◆ Data for this task

BEGIN

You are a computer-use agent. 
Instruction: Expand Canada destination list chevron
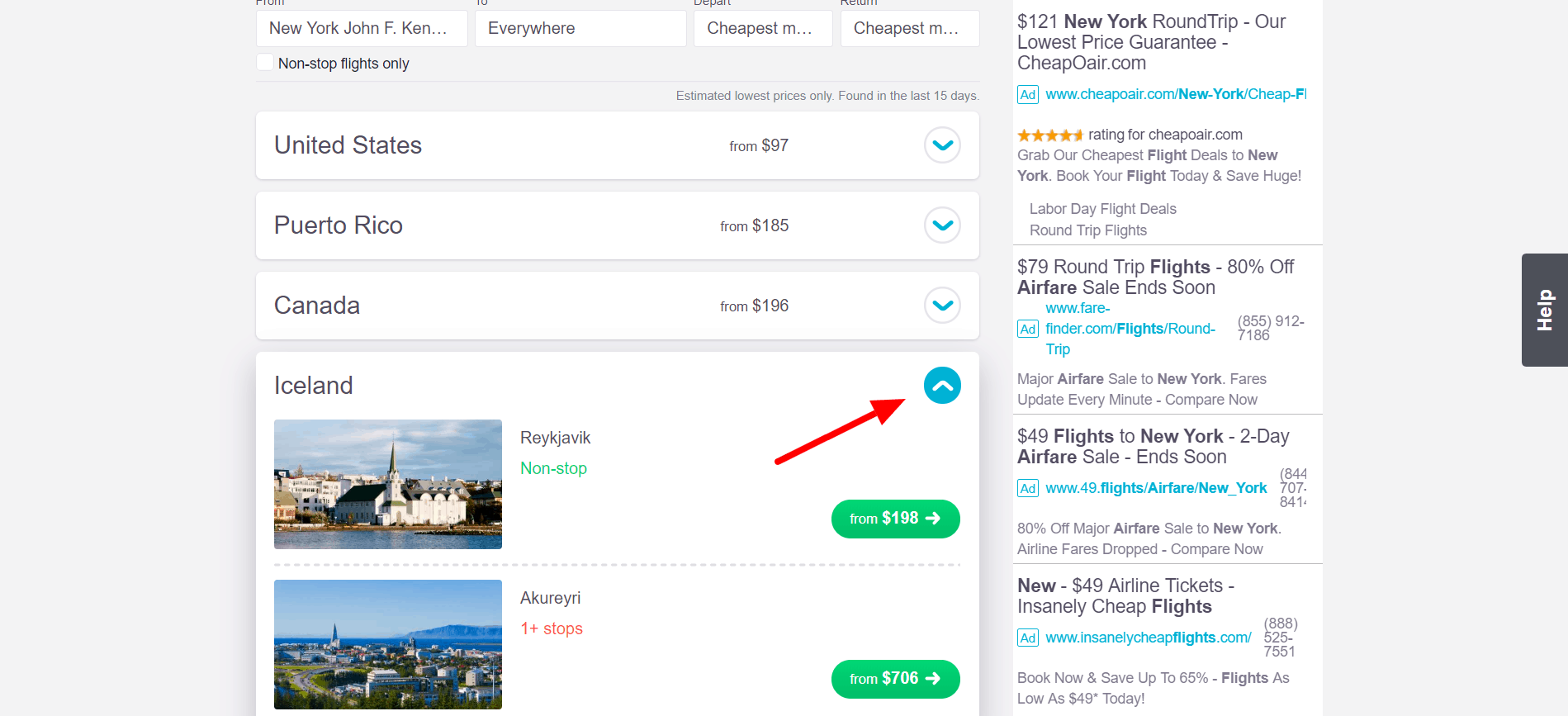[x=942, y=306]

END
BEGIN

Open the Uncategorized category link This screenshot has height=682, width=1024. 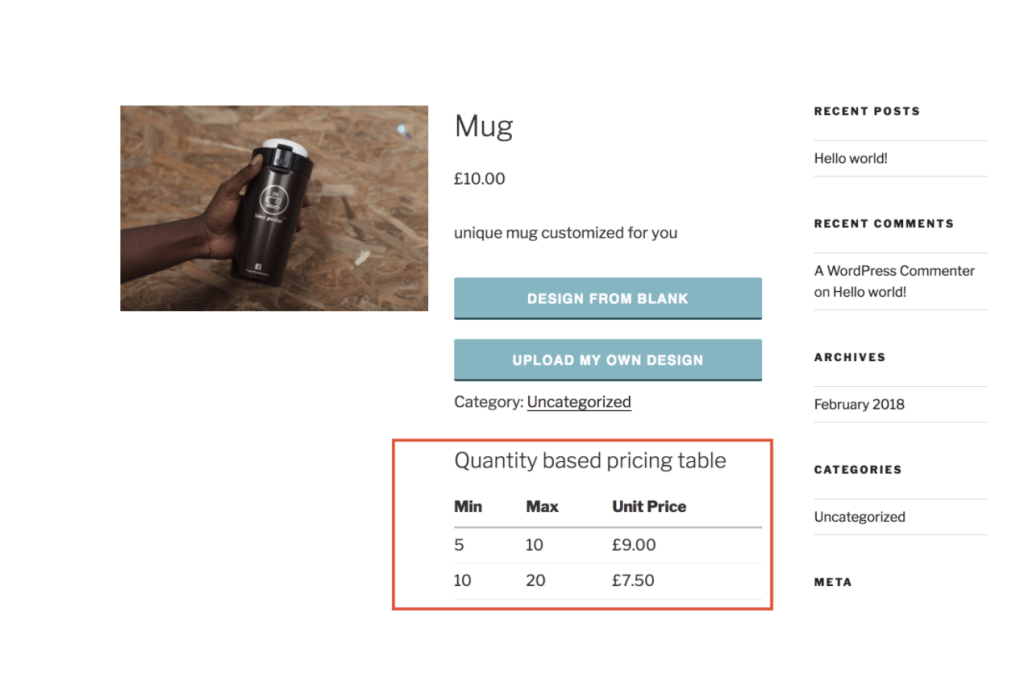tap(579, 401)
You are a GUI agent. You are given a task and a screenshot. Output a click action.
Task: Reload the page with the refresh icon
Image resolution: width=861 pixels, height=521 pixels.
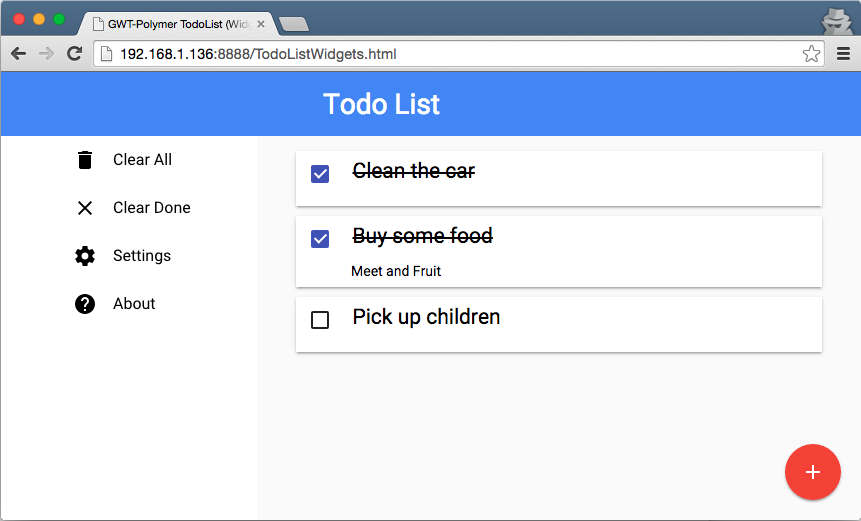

END

◆ Problem to solve
From the data above, report how many lines include the string "agent". The number alone will do.

◆ Task response
2